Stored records
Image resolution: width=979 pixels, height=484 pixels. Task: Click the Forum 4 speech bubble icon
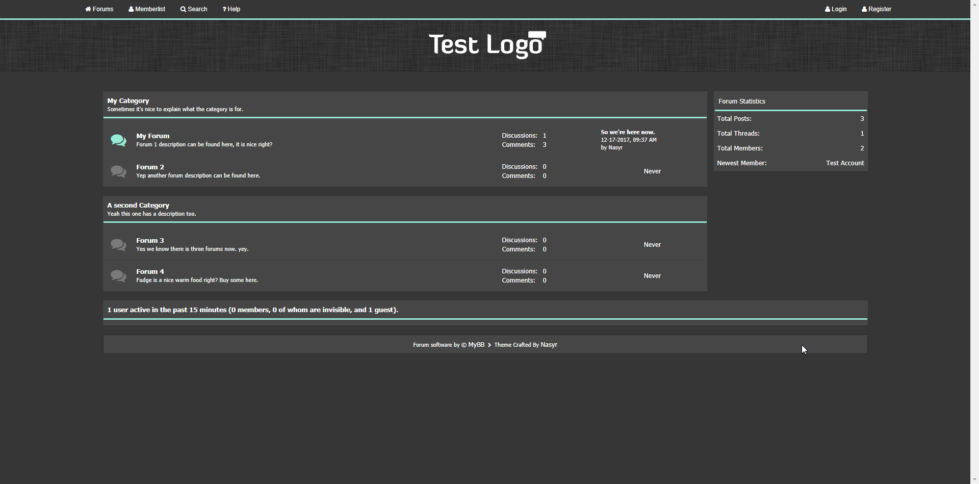click(x=118, y=276)
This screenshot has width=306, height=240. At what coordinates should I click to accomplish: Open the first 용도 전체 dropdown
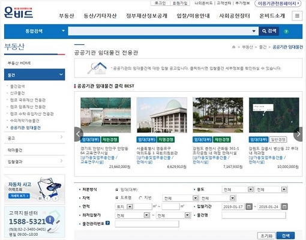coord(238,190)
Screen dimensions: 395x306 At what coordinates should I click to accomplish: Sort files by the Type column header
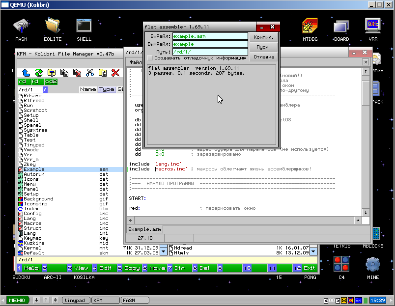pyautogui.click(x=106, y=89)
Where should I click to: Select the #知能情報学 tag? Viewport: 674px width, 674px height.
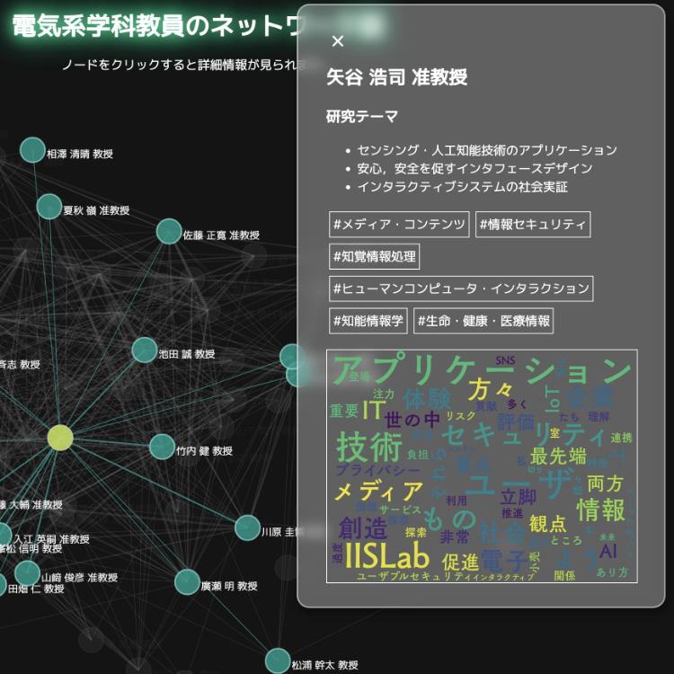[x=368, y=320]
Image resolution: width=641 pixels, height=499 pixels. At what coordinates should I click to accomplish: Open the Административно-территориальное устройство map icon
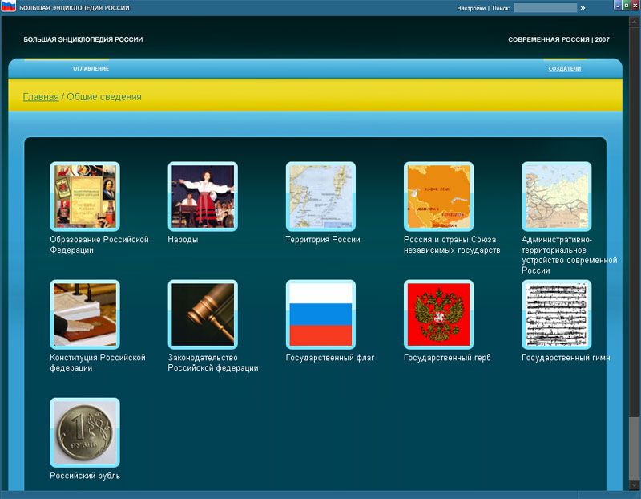[x=556, y=197]
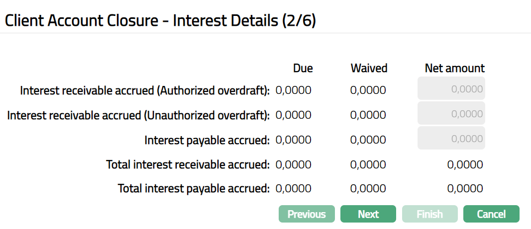This screenshot has height=229, width=531.
Task: Click Interest payable accrued Net amount field
Action: tap(452, 139)
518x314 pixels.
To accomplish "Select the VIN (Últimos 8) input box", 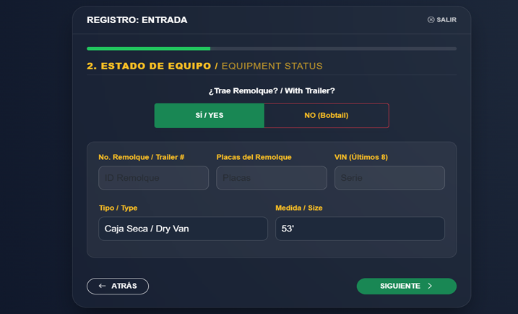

## TASK REQUIREMENTS
With the pictures removed, return each record above exactly as given.

## ANSWER TO THE PROBLEM
Image resolution: width=979 pixels, height=484 pixels. Task: Click the Forum 4 speech bubble icon
click(x=118, y=276)
This screenshot has width=306, height=240. At what coordinates should I click to accomplish: Open the first 용도 전체 dropdown
coord(238,190)
Screen dimensions: 395x306 At what coordinates should I click to accomplish: Sort files by the Type column header
pyautogui.click(x=106, y=89)
Where should I click to: Select the #知能情報学 tag? Viewport: 674px width, 674px height.
[x=368, y=320]
Image resolution: width=641 pixels, height=499 pixels. At what coordinates should I click to accomplish: Open the Административно-территориальное устройство map icon
[x=556, y=197]
This screenshot has height=229, width=531.
Task: Click Interest payable accrued Net amount field
Action: tap(452, 139)
518x314 pixels.
To accomplish "Select the VIN (Últimos 8) input box", 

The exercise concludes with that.